Afrodita, Pan y ErosAfrodita, Pan y Eros

Autores como Higinio, en cambio, atribuyen el origen del mito a un huevo que cayó desde el cielo al Éufrates y que fue llevado hasta la orilla por dos peces. Según esta leyenda, del huevo nació la diosa Venus, que colocó la constelación de Piscis en el cielo como agradecimiento.

Ambas historias encuentran paralelismos en relatos asirios y babilonios. Eratóstenes cuenta que el simbolismo de Piscis se halla en un pez que salvó a Derceto -una diosa asiria mitad pez mitad mujer- cuando cayó a una laguna. Por su parte, los babilonios identifican esta constelación como aquella a la que fueron atadas las diosas peces Anunitu y Simmah. Otras culturas relacionan a Piscis con las sirenas, criaturas con rostro de mujer y cola de pez.

Cristo y los delfines como origen de Piscis

Griegos y romanos vincularon a Piscis con la diosa del amor. Lo mismo sucede con los orígenes del cristianismo, en los que el pez se convierte en el símbolo de Cristo. De hecho, algunas pinturas esotéricas muestran a una mujer amamantando peces y se considera que la primera imagen simbólica de Cristo fue un delfín.

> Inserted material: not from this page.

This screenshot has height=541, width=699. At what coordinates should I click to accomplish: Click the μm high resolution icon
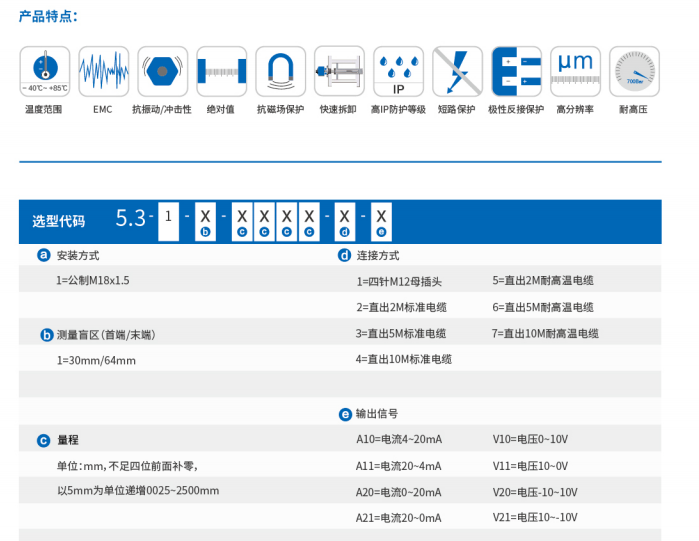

Mosaico de un delfín elaborado con la técnica romanaMosaico de un delfín elaborado con la técnica romana

También los delfines protagonizan otra de las versiones que trata de explicar el origen de Piscis. La leyenda relata que dos delfines llevaron a Anfítitre a la morada de Poseidón para casarse con él. Pese a su oposición inicial, la felicidad posterior hizo que ésta les rindiera tributo colocando los dos peces entre las constelaciones.

Hebreos, caldeos e incluso egipcios tampoco escapan a las diferentes teorías que dotan de misticismo a esta constelación. La reanudación de los trabajos agrícolas tras el diluvio universal y la dualidad del ser humano -cuerpo y alma- completan el abanico de reflexiones y leyendas sobre este signo zodiacal.